A’Dan shrugged, “Maybe today, maybe tomorrow.”
“We need water today,” Mayla scowled from under her fringe.
“You can have water, if you pay for it,” A’Dan didn’t move, he just smiled at Mayla’s grimace.
“Forget it,” she said and lifted the empty water bottle. The walk home would be easier without the weight of a day’s water in it, but she was already thirsty and the sun had barely risen.
A’Dan followed her, stepping quickly in his heavy boots, the whisper of his dusty leather jeans alerting Mayla to his approach. She spun around, the bottle ready to club him across the head. A’Dan laughed, and shied to one side.

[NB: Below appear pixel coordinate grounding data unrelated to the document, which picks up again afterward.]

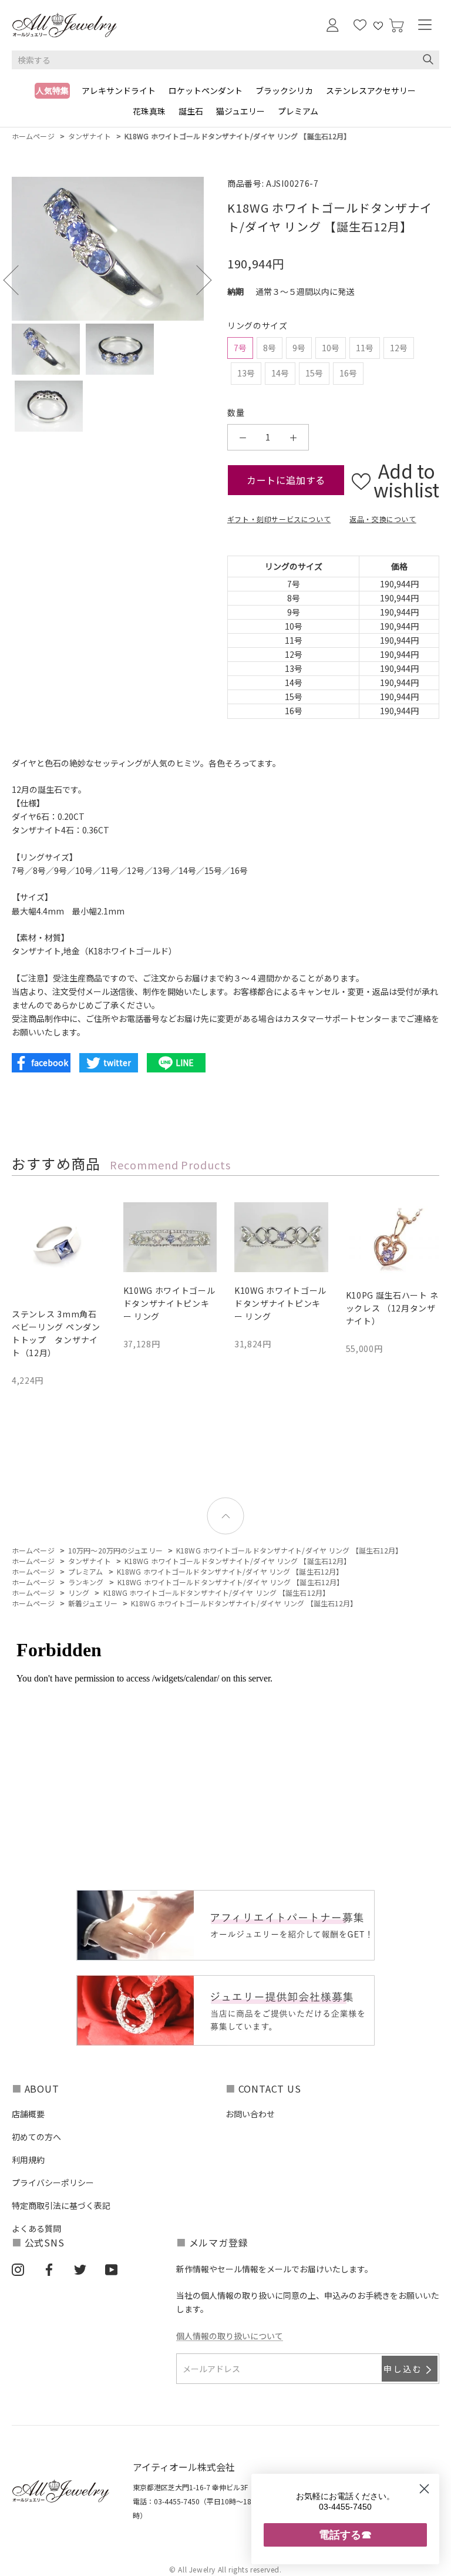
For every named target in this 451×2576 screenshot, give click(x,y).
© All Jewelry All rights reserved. (225, 2569)
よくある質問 (36, 2228)
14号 (280, 373)
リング (78, 1593)
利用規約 (28, 2159)
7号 (240, 348)
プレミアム (298, 111)
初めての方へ (36, 2137)
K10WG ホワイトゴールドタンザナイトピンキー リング (169, 1303)
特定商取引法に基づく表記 (61, 2205)
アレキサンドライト (119, 90)
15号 (314, 373)
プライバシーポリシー (53, 2182)
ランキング (86, 1582)
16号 (348, 373)
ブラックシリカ (284, 90)
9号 (298, 348)
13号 (246, 373)
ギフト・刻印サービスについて (279, 519)
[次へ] (197, 280)
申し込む (403, 2369)
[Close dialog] (424, 2489)
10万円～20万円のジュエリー (115, 1550)
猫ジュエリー (240, 111)
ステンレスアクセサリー (371, 90)
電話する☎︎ (345, 2534)
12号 (399, 348)
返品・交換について (382, 519)
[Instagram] (18, 2269)
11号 (364, 348)
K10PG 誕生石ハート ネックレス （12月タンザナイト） (392, 1308)
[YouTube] (111, 2269)
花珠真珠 (149, 111)
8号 (269, 348)
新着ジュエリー (92, 1603)
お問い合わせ (250, 2114)
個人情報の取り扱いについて (229, 2336)
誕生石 (191, 111)
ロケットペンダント (206, 90)
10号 (330, 348)
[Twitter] (80, 2269)
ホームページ (33, 136)
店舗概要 (28, 2114)
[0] (396, 25)
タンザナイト (89, 136)
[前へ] (18, 280)
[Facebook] (49, 2269)
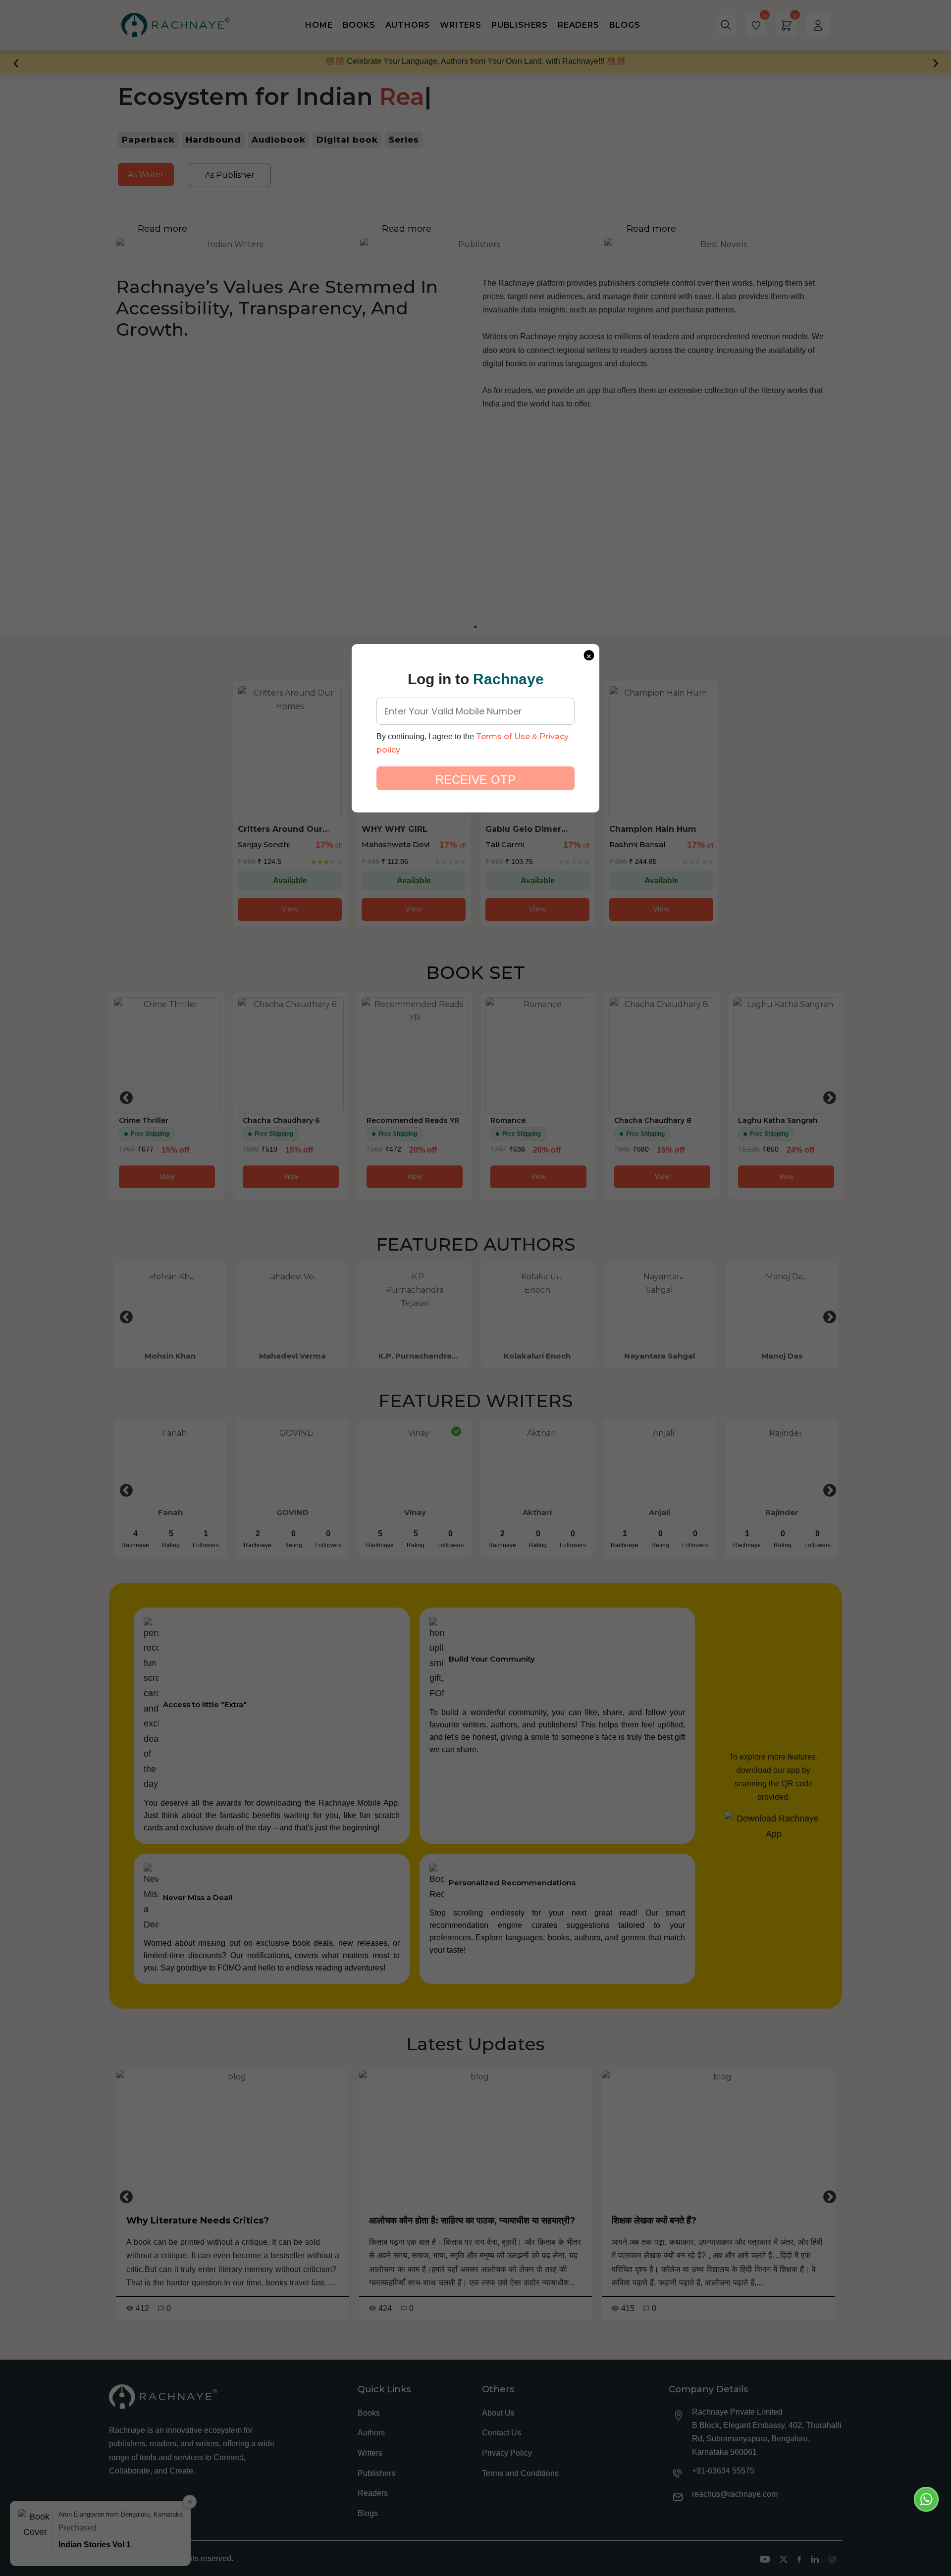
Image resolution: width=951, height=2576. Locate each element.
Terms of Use (503, 736)
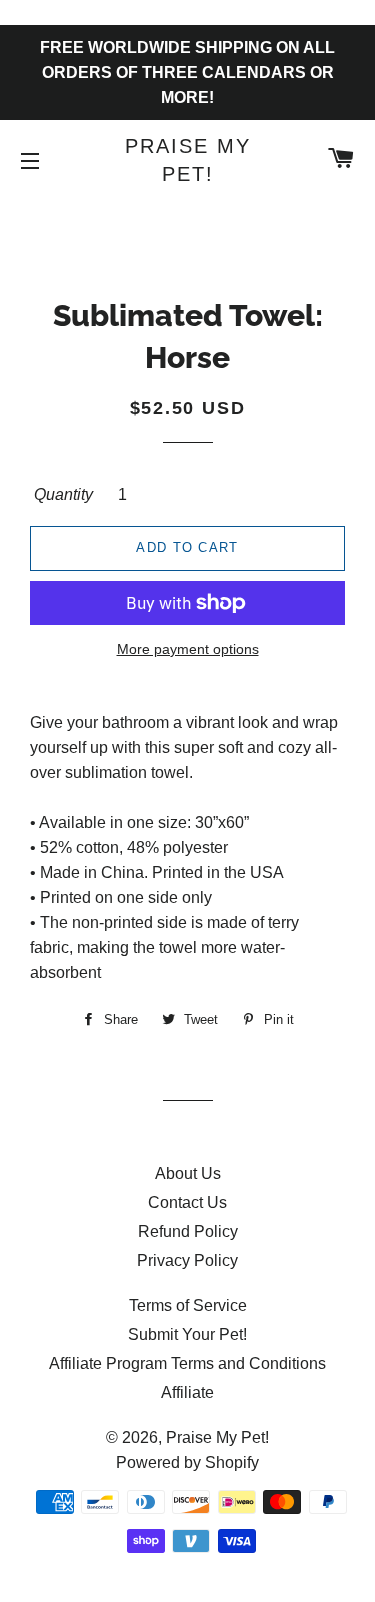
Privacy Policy (187, 1260)
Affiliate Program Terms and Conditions (187, 1363)
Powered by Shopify (187, 1462)
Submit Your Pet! (187, 1334)
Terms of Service (188, 1305)
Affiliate (187, 1392)
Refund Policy (188, 1231)
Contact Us (187, 1202)
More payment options (188, 649)
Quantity (63, 494)
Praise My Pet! (188, 160)
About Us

Mayla stepped backwards, bottle against her chest, afraid of what he might try and do.
With the sun at her back, Mayla had an advantage. A’Dan stood a foot taller and he had the strength of a man, though they were both only sixteen.
He lunged at her and lifted the girl off her feet, sending her crashing into the dust.
“Get off me!” Mayla tried to cry out, but the fall had winded her and she could barely whisper. She lashed out with her feet and fists. Once, A’Dan might have wrestled with her like this as a game, they were no longer children and his breathing had an eager raggedness to it.
Mayla yelped as fabric tore. Her shirt had been carefully mended by her mother and handed down from her father. Finding another shirt would be difficult and expensive when she did.
With a desperate punch she knocked A’Dan’s head to one side and twisted under him. Scrambling in the dust she tried to crawl away. A’Dan growled and threw himself on her back. She went down again and clenched everything in terror as she felt his hand pulling at her belted trousers.
A black boot, worn and faded from years of dust, marked with a tarnished buckle of shining metal, filled her vision.
A’Dan’s weight on her back vanished with his shout of alarm. Mayla twisted into a sitting position and scuttled away on her butt. Pulling her torn shirt over her chest again.
The man in the black boots had tossed A’Dan aside. He was a stranger to Mayla, his dusty clothes, ragged hair, and sun-torn face telling her he had been out in the wild for a long time.
“Are you his?” the stranger asked.
Mayla shook her head, she would never be A’Dan’s.
“You shouldn’t have attacked me,” A’Dan said, standing and spitting blood into the dust.
“Stand down,” the man said. Mayla could see A’Dan’s hand hovering over the hilt of his knife. He loved that blade and kept it sharp enough to harvest the pale hair from his forearms.
“I didn’t attack you, I pulled you off the girl.”
The man stood with a casual stance that reminded Mayla of the way her father would appear, right before he exploded and killed someone.
“You had no right to,” A’Dan said.
“You had no right!” Mayla shouted.
She stood up, her fury fueled by her disgust. She ran at A’Dan, fists clenching as tight as rocks. Her punch caught the boy in the gut with the wet slapping sound of knuckles against bare flesh. A’Dan grunted and doubled over. Mayla lashed out again, this time her boot struck the back of A’Dan’s knee, sending him to the ground.
“Never touch me again,” Mayla snarled.
A’Dan laughed through the pain, his face half-masked by the dust pressed into it. “Or what? You’ll kill me?”
“I will cut bits off you until you have no hands and nothing to hold at night,” Mayla said.
The energy of her anger and fear left her shaking. She stumbled away, snatching up the empty water bottle and running through the mud huts of town towards the place her mother waited.